> [Goal of the exercise]
Determine which lines of the records include the word "Viewport", and copy them.

BEGIN

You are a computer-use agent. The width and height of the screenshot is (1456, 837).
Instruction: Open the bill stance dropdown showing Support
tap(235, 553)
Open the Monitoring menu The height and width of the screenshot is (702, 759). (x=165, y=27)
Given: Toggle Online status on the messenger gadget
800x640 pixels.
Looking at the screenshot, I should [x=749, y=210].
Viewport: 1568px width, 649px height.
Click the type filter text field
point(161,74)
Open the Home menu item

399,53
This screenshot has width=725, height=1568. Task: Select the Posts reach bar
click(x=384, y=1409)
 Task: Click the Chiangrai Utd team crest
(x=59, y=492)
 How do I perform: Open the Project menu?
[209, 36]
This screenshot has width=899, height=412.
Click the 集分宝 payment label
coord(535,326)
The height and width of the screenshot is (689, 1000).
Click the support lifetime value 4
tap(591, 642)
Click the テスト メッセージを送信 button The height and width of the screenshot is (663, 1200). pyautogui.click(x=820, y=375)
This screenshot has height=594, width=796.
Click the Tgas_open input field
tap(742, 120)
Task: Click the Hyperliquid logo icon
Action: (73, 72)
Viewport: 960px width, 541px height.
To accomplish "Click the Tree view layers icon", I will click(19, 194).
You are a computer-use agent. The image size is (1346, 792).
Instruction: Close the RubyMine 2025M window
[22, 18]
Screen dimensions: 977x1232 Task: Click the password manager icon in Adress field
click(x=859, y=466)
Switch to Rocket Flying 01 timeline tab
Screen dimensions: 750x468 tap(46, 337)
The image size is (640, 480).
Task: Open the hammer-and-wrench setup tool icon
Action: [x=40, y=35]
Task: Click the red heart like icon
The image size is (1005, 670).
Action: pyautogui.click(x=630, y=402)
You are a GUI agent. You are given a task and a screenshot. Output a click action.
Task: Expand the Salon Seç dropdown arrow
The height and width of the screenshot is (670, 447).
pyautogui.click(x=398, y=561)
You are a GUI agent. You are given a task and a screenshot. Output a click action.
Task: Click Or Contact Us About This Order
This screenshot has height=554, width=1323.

END

> [Answer section]
Viewport: 1568px width, 649px height.
Viewport: 960px width, 541px height.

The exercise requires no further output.